__DIRECTION__: Copy out verbatim the material starting with the line containing "the H—L product" and going on through the line containing "point(70,60)", including both of those lines. Omit any pictures from your copy.

[begin DATASET RECORDS]

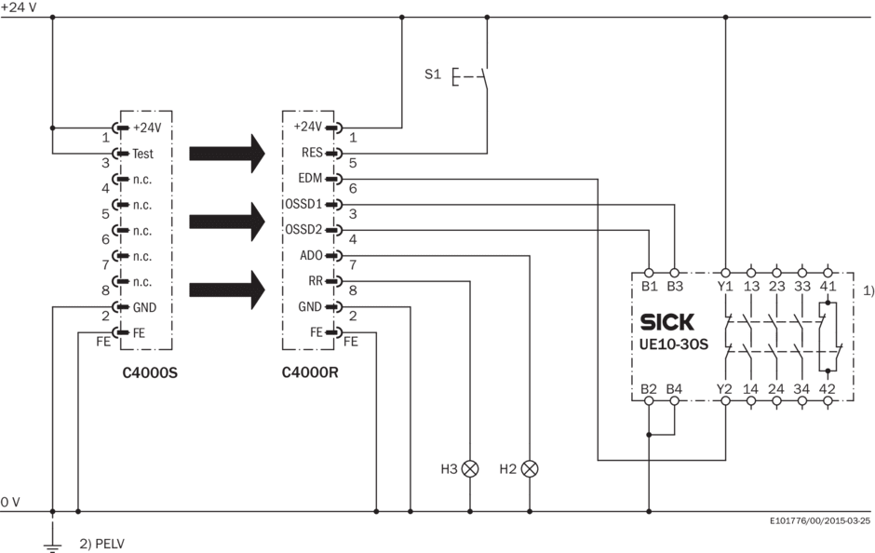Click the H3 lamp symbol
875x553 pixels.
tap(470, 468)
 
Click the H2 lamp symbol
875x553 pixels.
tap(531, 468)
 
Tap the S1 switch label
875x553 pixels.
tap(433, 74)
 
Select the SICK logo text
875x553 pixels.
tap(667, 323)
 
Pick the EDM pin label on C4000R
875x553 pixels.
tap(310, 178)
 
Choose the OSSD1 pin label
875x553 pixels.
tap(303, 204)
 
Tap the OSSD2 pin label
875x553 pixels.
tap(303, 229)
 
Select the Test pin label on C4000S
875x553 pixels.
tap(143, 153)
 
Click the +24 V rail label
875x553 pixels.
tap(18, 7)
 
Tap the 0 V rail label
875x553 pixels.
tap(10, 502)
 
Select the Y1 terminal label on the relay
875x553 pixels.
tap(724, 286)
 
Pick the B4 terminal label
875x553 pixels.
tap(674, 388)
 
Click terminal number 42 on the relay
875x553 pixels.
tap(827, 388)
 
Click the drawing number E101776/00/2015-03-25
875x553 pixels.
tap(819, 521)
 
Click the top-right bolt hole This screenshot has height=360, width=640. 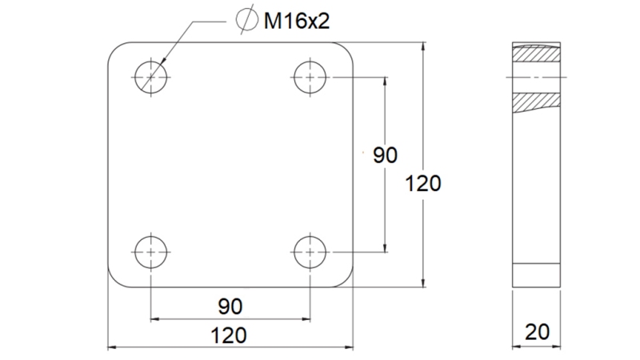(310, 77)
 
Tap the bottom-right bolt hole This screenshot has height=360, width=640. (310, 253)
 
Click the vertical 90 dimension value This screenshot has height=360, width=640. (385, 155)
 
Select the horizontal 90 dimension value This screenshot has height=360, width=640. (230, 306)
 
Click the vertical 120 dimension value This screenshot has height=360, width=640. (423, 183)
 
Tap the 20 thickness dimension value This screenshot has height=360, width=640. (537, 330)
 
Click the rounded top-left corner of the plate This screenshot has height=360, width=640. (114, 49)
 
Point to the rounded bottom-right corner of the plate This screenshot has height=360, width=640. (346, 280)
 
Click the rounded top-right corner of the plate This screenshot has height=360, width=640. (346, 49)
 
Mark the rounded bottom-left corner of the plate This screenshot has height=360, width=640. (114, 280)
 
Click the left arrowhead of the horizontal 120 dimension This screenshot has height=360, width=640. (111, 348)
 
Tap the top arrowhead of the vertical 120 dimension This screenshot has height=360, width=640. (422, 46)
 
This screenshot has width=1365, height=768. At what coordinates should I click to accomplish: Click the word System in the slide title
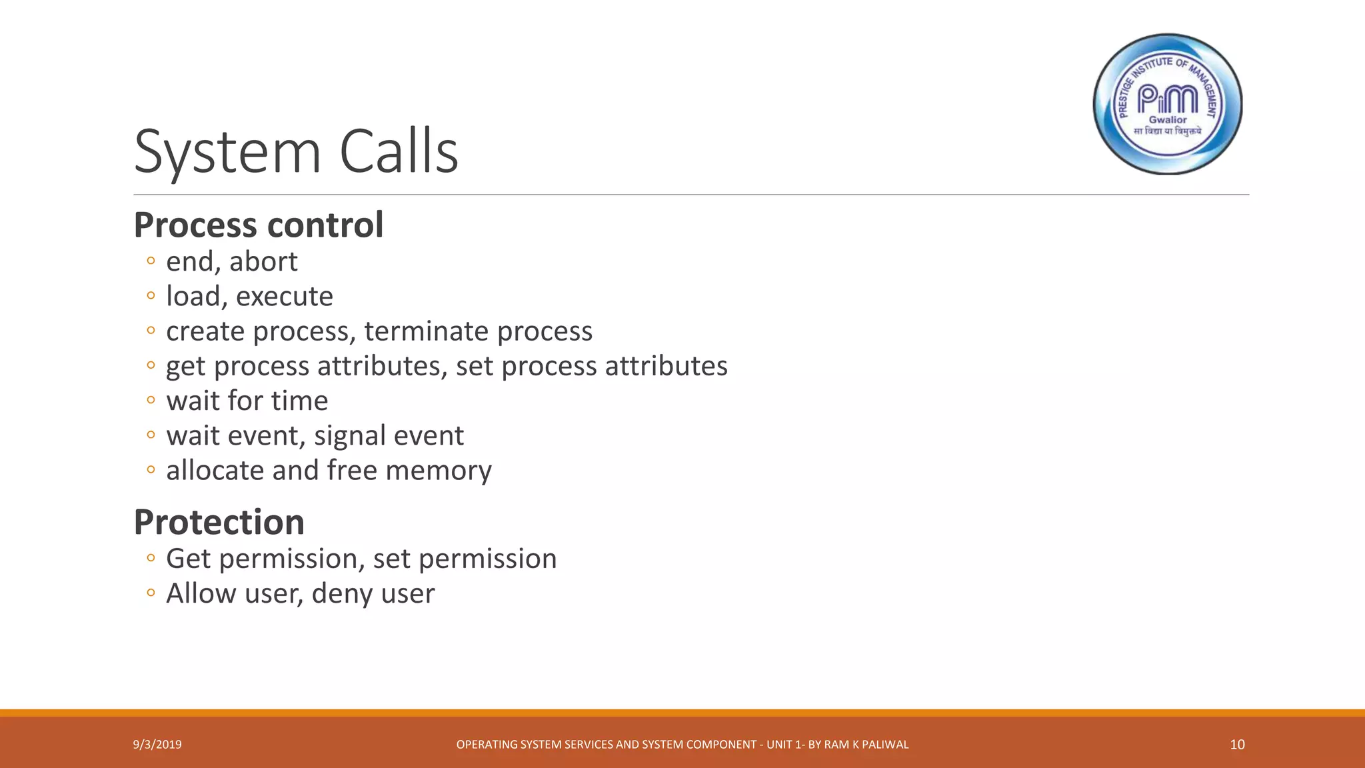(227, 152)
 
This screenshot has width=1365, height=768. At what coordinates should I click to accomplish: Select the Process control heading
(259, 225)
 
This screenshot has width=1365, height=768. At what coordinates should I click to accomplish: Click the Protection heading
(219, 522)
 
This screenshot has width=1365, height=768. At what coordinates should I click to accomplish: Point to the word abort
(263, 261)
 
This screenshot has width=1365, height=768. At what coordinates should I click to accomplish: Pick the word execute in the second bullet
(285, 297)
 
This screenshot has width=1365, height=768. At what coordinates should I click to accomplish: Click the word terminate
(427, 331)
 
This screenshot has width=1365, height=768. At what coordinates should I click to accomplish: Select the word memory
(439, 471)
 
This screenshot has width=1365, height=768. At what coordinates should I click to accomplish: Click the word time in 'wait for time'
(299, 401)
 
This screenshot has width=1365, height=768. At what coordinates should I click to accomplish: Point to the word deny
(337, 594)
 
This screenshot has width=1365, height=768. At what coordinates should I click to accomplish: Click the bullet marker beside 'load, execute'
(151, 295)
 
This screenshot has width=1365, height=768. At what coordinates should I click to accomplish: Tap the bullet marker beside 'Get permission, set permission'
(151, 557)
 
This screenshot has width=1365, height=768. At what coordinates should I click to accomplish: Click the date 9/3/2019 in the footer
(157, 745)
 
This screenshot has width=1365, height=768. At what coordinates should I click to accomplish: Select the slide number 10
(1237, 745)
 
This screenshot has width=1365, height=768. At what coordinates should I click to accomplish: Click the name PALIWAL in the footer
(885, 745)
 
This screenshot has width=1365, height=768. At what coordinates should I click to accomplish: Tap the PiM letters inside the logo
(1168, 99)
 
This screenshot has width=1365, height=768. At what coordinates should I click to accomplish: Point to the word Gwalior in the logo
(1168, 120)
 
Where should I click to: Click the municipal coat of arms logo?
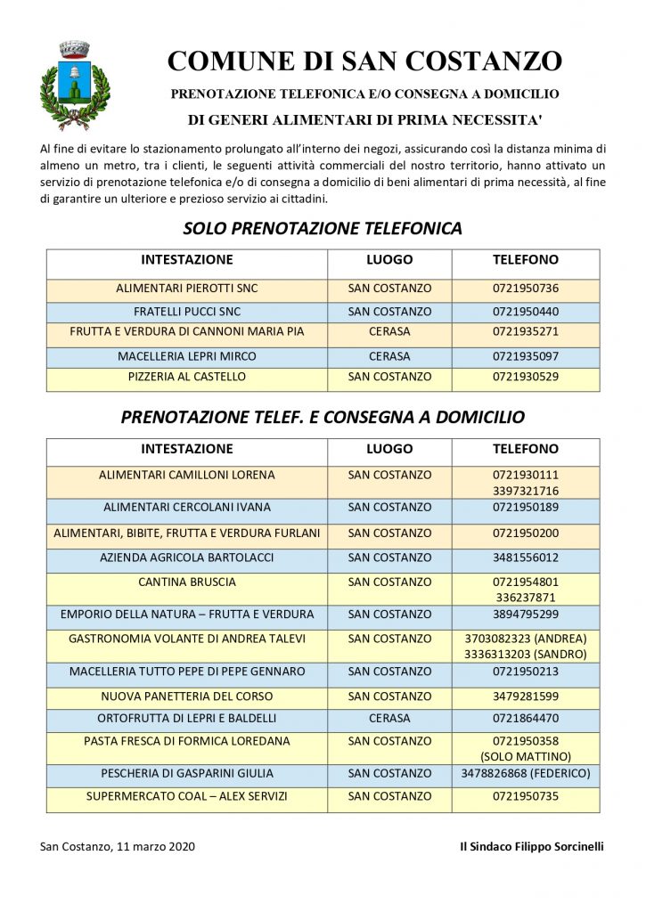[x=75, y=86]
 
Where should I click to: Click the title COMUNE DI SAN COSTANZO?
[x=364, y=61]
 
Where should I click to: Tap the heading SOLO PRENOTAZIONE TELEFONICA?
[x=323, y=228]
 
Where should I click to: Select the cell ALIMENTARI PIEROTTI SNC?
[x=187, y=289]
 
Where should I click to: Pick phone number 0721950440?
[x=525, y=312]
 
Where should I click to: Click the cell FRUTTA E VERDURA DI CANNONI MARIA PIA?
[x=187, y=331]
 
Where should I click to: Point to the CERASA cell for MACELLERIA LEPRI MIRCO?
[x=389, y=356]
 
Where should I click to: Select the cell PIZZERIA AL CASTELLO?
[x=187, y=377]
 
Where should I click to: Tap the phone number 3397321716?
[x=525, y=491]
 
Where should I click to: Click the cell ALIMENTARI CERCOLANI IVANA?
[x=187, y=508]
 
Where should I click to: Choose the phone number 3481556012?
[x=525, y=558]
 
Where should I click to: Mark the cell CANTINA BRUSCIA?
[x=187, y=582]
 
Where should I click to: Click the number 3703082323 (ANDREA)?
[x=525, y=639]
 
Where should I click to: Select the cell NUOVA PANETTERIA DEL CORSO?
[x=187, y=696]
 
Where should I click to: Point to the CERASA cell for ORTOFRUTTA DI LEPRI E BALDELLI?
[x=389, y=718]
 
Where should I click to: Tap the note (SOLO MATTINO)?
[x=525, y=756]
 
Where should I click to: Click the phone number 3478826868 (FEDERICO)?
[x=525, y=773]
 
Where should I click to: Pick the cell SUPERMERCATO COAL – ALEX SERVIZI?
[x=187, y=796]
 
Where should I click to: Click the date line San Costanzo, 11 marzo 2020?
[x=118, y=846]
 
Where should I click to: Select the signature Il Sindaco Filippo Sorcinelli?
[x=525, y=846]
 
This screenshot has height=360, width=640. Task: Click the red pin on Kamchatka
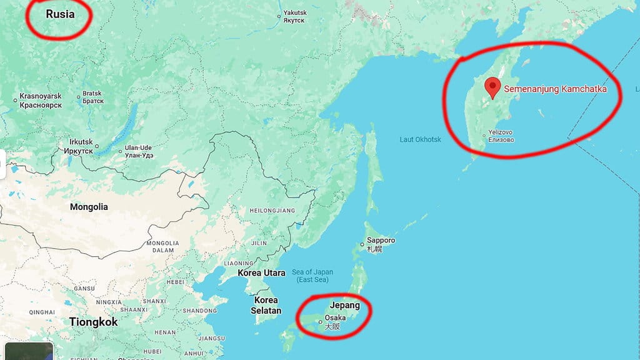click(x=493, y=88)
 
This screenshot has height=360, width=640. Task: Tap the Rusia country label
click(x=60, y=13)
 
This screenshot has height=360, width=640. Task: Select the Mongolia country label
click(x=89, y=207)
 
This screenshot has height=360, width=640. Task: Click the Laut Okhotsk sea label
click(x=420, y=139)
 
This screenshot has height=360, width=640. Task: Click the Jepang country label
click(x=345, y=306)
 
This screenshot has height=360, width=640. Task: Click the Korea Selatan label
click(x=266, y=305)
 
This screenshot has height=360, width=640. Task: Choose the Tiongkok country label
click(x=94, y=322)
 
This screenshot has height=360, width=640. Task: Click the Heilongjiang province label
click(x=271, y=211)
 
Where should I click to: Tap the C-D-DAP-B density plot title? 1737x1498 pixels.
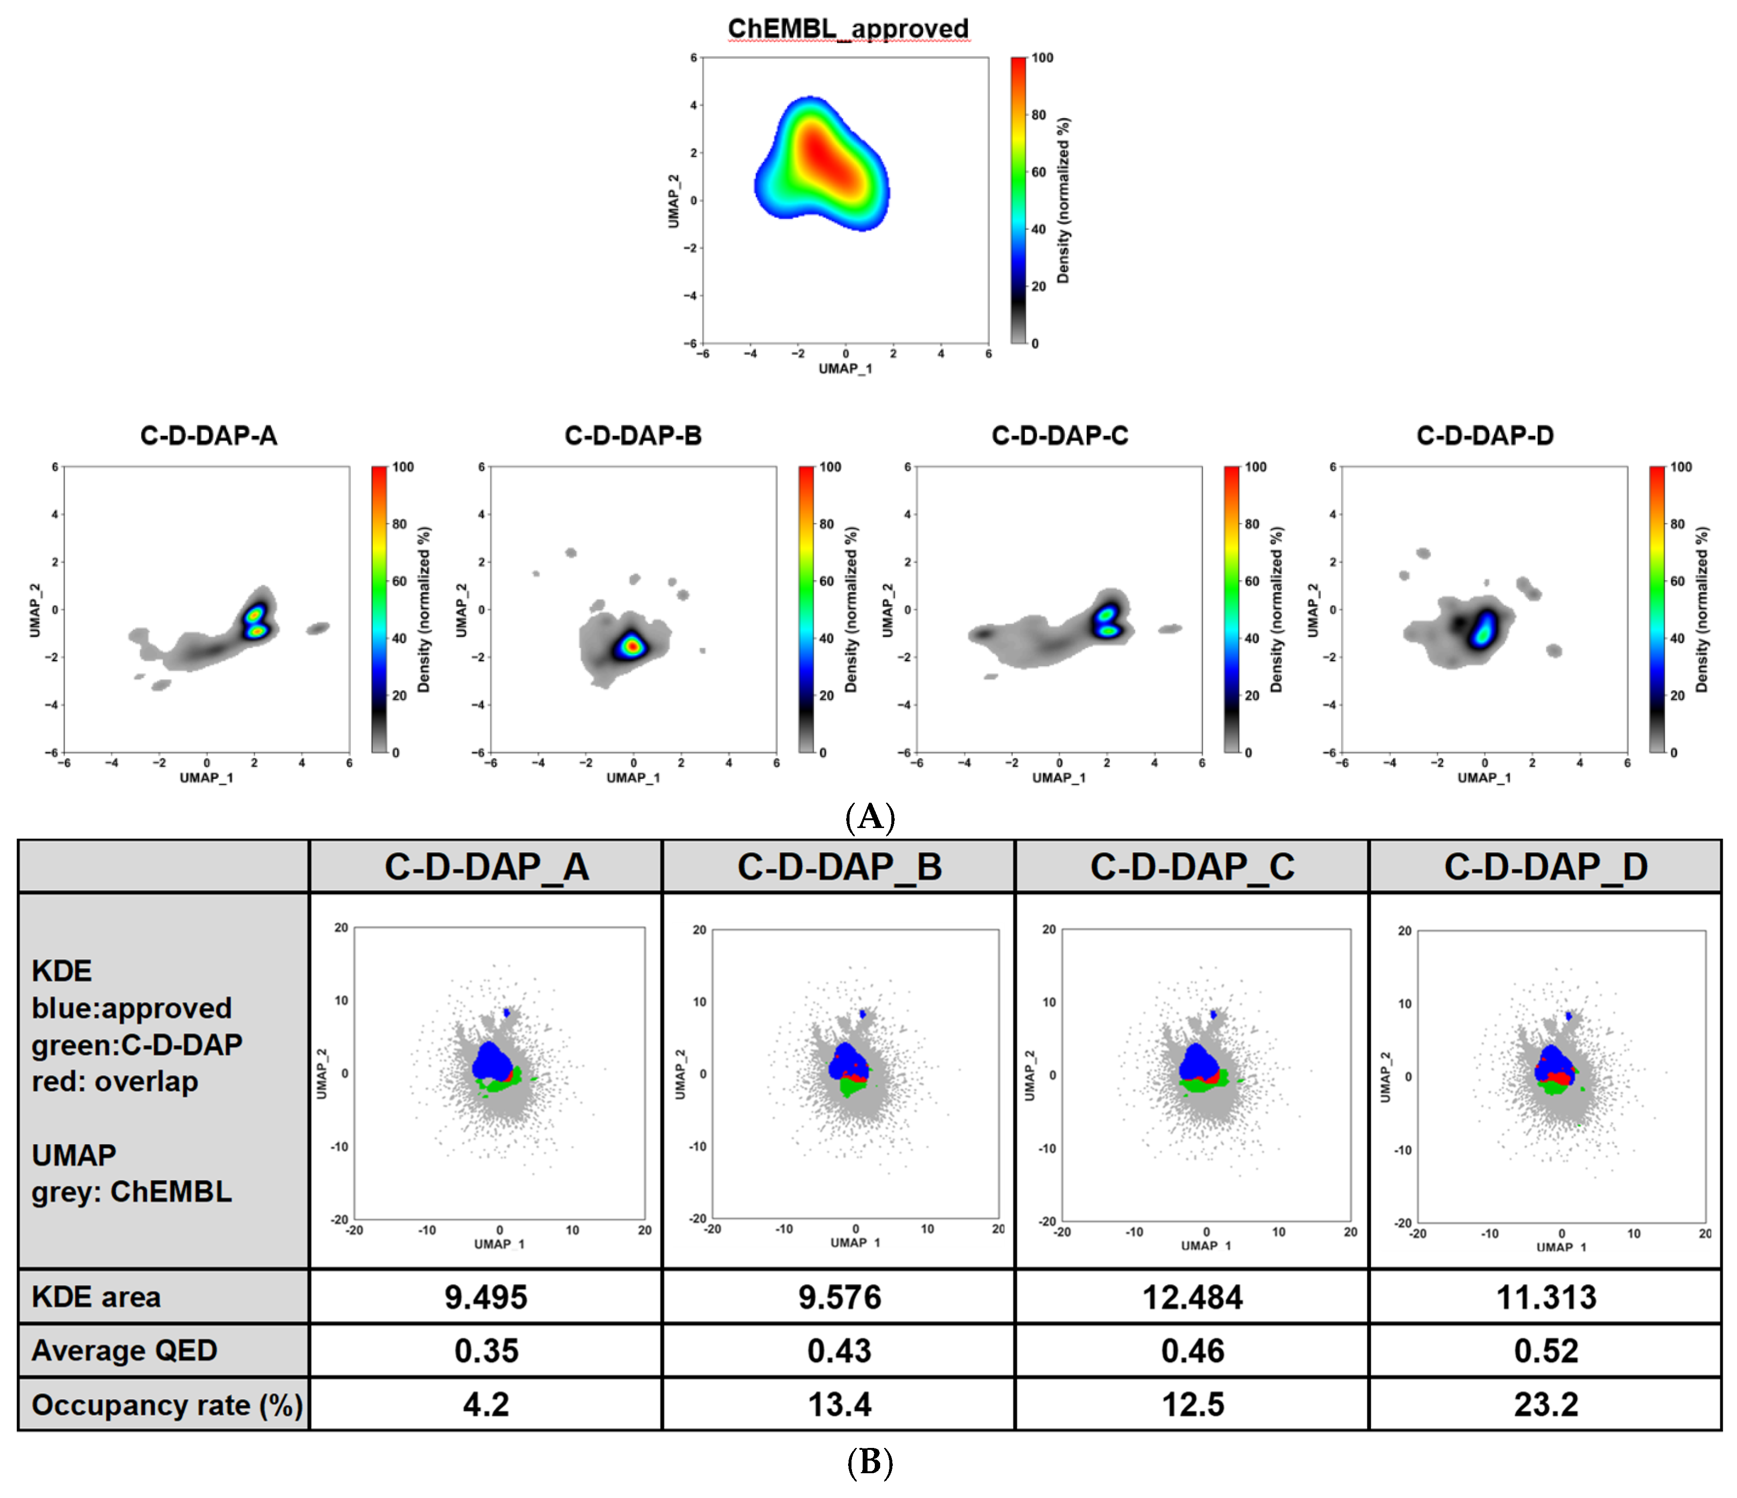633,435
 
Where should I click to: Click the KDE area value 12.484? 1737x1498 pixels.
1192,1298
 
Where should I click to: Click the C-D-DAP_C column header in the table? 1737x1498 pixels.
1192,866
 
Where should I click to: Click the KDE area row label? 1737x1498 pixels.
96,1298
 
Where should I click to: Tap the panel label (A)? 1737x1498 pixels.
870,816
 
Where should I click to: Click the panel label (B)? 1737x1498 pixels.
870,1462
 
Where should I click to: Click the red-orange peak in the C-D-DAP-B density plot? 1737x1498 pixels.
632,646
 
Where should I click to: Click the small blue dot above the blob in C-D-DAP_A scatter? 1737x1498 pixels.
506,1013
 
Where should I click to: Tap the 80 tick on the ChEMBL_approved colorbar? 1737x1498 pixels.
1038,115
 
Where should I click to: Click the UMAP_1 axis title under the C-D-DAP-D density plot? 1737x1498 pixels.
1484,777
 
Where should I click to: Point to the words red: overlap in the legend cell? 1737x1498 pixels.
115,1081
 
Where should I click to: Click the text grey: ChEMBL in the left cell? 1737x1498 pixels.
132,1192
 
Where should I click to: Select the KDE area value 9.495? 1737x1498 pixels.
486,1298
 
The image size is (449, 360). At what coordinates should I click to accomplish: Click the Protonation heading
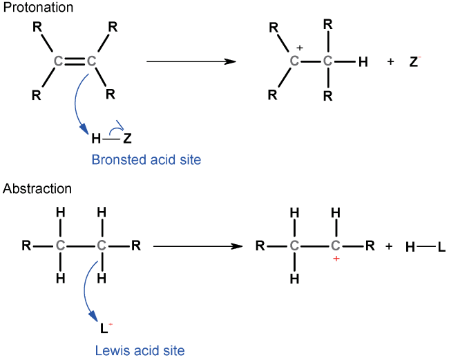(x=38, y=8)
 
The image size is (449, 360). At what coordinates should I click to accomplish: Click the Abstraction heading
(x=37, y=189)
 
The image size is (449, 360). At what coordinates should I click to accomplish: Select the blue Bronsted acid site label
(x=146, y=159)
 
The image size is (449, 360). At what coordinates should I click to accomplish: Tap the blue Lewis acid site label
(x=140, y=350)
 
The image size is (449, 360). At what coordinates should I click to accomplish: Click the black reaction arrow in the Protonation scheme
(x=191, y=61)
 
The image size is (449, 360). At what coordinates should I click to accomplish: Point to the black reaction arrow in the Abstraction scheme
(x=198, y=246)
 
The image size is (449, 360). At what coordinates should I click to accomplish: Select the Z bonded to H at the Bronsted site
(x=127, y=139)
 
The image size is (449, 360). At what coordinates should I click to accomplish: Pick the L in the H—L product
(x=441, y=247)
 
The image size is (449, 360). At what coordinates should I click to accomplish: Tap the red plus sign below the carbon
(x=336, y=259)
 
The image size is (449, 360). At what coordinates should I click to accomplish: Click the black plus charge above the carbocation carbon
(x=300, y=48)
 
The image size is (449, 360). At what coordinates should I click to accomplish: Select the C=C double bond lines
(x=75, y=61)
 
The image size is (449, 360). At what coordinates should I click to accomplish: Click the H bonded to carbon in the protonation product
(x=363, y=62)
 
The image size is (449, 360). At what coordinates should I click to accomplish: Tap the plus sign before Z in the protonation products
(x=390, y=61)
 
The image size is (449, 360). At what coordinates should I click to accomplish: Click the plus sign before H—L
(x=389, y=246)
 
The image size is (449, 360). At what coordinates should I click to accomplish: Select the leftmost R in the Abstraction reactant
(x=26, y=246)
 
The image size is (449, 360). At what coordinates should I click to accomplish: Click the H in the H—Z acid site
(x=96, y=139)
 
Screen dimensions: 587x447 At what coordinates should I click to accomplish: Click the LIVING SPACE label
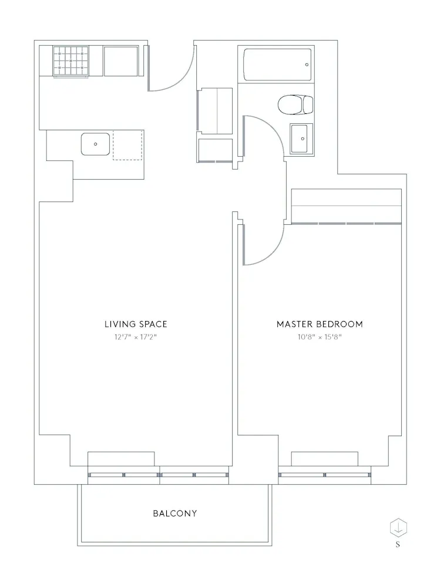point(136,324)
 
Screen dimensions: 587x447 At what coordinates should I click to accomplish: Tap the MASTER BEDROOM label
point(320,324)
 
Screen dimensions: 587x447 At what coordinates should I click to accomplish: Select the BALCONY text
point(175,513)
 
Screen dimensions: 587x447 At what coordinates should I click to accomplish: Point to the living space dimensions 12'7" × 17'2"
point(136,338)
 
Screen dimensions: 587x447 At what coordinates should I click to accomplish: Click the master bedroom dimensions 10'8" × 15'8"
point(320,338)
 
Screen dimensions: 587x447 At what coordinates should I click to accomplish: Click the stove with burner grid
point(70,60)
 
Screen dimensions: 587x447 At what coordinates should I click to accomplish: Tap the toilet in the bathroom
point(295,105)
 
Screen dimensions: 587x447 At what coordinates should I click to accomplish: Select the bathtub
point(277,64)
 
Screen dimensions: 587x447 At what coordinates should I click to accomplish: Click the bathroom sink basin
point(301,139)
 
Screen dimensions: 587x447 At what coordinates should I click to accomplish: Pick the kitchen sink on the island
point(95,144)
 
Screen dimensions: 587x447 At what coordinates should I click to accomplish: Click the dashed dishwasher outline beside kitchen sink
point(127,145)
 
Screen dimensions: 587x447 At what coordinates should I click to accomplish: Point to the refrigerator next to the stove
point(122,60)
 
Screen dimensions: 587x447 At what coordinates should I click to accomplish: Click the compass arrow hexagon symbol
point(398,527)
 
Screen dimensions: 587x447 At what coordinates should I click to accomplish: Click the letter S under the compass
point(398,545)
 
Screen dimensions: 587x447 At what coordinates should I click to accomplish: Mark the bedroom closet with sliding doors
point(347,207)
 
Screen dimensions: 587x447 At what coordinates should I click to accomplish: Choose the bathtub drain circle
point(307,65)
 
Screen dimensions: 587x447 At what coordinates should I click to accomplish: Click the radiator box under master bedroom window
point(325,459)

[end DATASET RECORDS]

__RESPONSE FOR THIS EXERCISE__:
The image size is (449, 360). At what coordinates should I click to accomplish: Pick the L in the H—L product
(x=441, y=247)
 
The image size is (449, 360). At what coordinates should I click to accomplish: Tap the red plus sign below the carbon
(x=336, y=259)
 
The image size is (449, 360). At what coordinates should I click to accomplish: Click the black plus charge above the carbocation carbon
(x=300, y=48)
 
The image size is (449, 360). At what coordinates should I click to accomplish: Select the C=C double bond lines
(x=75, y=61)
 
The image size is (449, 360). At what coordinates should I click to accomplish: Click the H bonded to carbon in the protonation product
(x=363, y=62)
 
The image size is (449, 360). At what coordinates should I click to accomplish: Tap the plus sign before Z in the protonation products
(x=390, y=61)
 
The image size is (449, 360). At what coordinates should I click to accomplish: Click the plus sign before H—L
(x=389, y=246)
 
The image size is (449, 360). At what coordinates should I click to accomplish: Select the leftmost R in the Abstraction reactant
(x=26, y=246)
 
The image size is (449, 360). At what coordinates should I click to accomplish: Click the H in the H—Z acid site
(x=96, y=139)
 
Screen dimensions: 587x447 At what coordinates should I click to accomplish: Click the LIVING SPACE label
point(136,324)
 
Screen dimensions: 587x447 At what coordinates should I click to accomplish: Tap the MASTER BEDROOM label
point(320,324)
 
Screen dimensions: 587x447 At what coordinates should I click to accomplish: Select the BALCONY text
point(175,513)
 
Screen dimensions: 587x447 At what coordinates should I click to accomplish: Point to the living space dimensions 12'7" × 17'2"
point(136,338)
 
Screen dimensions: 587x447 At what coordinates should I click to accomplish: Click the master bedroom dimensions 10'8" × 15'8"
point(320,338)
 
Screen dimensions: 587x447 At what coordinates should I click to accomplish: Click the stove with burner grid
point(70,60)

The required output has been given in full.